PROBLEM TO SOLVE –
Only the line containing "How do I perform: Click" and the lines after it, through the end of the entries, should be output exactly.

PROVIDED DATA –
########################################

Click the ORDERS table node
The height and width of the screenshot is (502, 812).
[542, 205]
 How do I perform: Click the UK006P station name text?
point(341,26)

########################################

SOLVED EXERCISE –
 How do I perform: Click the UK006P station name text?
point(341,26)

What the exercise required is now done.